110 - Increasing rates of family caregiver holding of infants in a surgical NICU: a quality improvement initiative
Monday, April 27, 2026
8:00am - 10:00am ET
Publication Number: 4108.110
Clare Howard, Boston Children's Hospital, Boston, MA, United States; Emily Serino, Boston Children's Hospital, Boxford, MA, United States; Avery Forget, Boston Children's Hospital, Medford, MA, United States; Jenna Kelley, Boston Children's Hospital, East Boston, MA, United States; Denise Casey, Boston Childrens Hospital, Foxborough, MA, United States; Kristen T. Leeman, Boston Children's Hospital, Winchester, MA, United States
Fellow Boston Children's Hospital Boston, Massachusetts, United States
Background: Infant holding is associated with improved neurodevelopmental outcomes in preterm infants and improved family caregiver bonding. Level III/IV NICUs care for a large population of surgical infants with unique barriers to holding including medical complexity, recent procedures, and support devices including lines and tubes. However, given that positive tactile experiences have been shown in a variety of contexts to improve pain perception and stabilize infant vitals, these infants are likely to have important benefits from early and frequent family caregiver holding. Objective: Our study aims to increase rates of family caregiver holding for surgical infants in the Boston Children’s Hospital NICU from a baseline rate of 72% to greater than 80%. Design/Methods: Our multidisciplinary team conducted baseline surveys of staff to identify barriers to parent caregiver holding and develop a key driver diagram to identify drivers and change concepts. Outcomes measures included the rate of eligible surgical team infants that are held by family caregivers. Process measures included the rate of reported “unknown holding eligibility.” Balancing measures included rates of unplanned extubations and dislodgements of tubes and lines. PDSA cycle interventions included identification of multidisciplinary holding champions, addition of holding eligibility to daily rounds discussions, and revision of the unit holding guideline to clearly define eligibility. Results: Baseline survey data identified the following barriers to holding: family caregiver presence and hesitancy to hold, line and tube safety, lack of communication of holding plan among multidisciplinary team. Audit data was collected from July 2024 to Oct 2025. Our process measure, average rate of “unknown holding eligibility,” decreased significantly from 9.1% to 1% after our first intervention with special cause variation on p chart analysis (Fig 1). The outcome measure of the rate of family caregiver holding in eligible infants has remained 72% with an initial trend up after project start, but no significant change over the study period. The highest identified barrier to holding was family caregiver presence at the bedside and when subset data was limited to only babies where family caregivers were present on the unit, overall study period rates were higher with rates of 86%. No difference in the balancing metrics of unplanned extubations or dislodged tubes was found.

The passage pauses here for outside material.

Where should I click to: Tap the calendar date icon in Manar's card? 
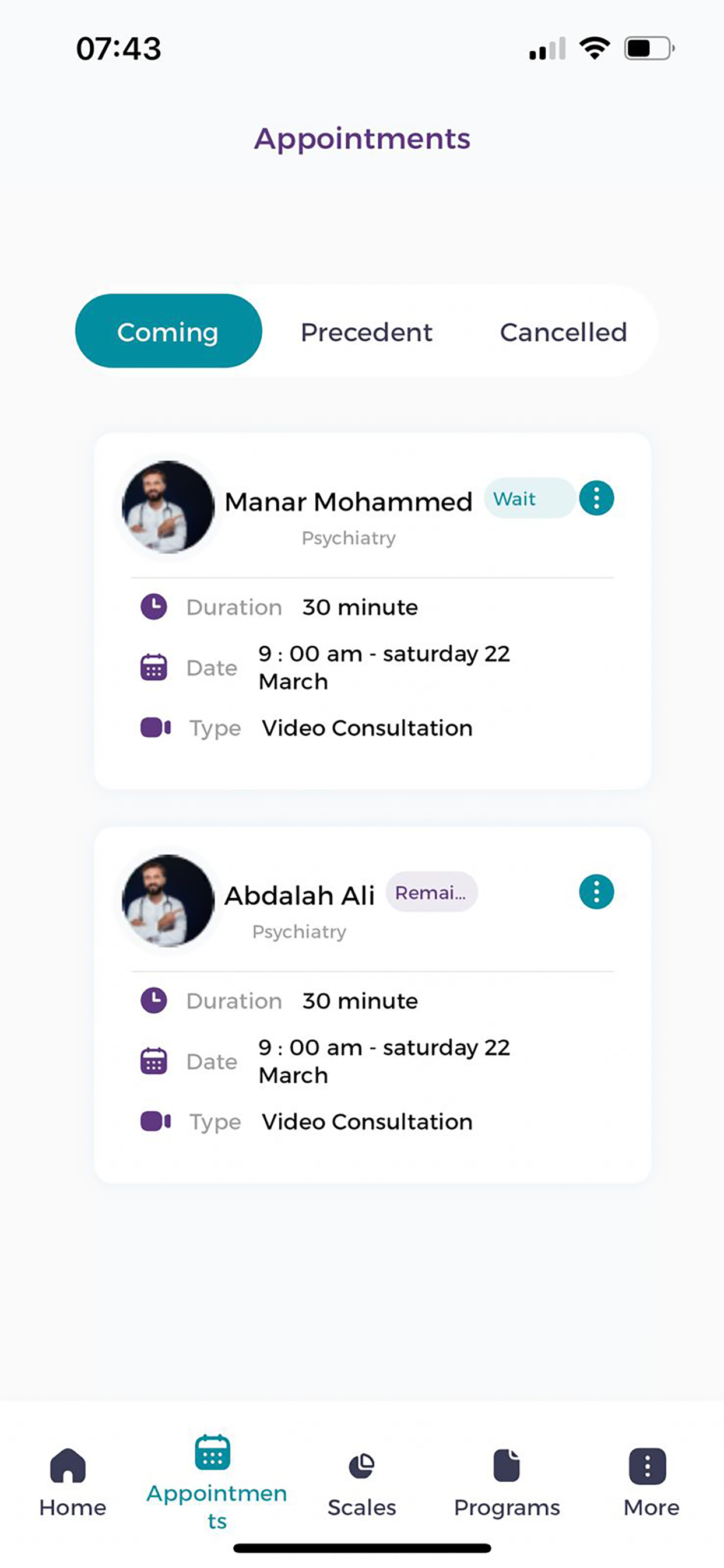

Conclusion(s): Opportunities exist to improve the frequency and timeliness of family caregiver holding in level IV NICUs. Next steps include additional PDSA cycles focused on ongoing barriers to holding.
Rate of Unknown Holding Eligibility July 2024 - October 2025 Figure_1.pdfControl chart showing the percentage of babies with unknown nursing eligibility over the study period. PDSA cycles are labeled. UCL = upper control limit, LCL = lower control limit, CL = center line.